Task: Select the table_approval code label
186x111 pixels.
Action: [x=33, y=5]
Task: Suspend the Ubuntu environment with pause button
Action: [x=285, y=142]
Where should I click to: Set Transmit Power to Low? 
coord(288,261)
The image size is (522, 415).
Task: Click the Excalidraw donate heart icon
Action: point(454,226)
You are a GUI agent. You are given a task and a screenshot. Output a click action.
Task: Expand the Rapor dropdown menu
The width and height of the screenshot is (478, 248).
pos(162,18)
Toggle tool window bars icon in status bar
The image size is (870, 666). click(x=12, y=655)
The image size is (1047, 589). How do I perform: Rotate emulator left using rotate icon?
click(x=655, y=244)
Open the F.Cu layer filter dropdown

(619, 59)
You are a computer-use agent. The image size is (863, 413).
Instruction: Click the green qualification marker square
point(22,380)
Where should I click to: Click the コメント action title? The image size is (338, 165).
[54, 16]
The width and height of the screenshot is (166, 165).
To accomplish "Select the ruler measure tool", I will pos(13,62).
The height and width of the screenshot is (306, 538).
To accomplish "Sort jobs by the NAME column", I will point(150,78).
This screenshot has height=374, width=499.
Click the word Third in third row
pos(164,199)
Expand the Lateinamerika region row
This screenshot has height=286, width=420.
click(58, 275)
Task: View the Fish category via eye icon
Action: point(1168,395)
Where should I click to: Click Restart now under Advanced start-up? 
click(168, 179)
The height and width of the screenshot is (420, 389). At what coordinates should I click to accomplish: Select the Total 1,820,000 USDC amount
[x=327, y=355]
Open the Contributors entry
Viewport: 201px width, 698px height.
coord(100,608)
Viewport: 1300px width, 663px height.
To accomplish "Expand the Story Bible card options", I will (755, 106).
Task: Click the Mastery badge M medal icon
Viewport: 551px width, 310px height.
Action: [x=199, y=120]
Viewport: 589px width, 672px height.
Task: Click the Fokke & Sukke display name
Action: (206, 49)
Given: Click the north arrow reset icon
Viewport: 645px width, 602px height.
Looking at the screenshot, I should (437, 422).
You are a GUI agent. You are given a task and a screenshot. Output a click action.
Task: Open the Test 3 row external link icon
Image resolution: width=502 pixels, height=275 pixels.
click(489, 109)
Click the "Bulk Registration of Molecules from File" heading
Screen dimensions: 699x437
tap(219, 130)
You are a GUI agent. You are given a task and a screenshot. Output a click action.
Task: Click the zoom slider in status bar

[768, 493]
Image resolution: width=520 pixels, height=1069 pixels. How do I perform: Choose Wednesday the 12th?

» Your task
Go through the material above and output exactly the lines from the one containing "The height and width of the screenshot is (306, 538)." through the one containing "This screenshot has height=374, width=499.".

» Worked solution
The height and width of the screenshot is (306, 538).
To accomplish "Sort jobs by the NAME column", I will point(150,78).
This screenshot has height=374, width=499.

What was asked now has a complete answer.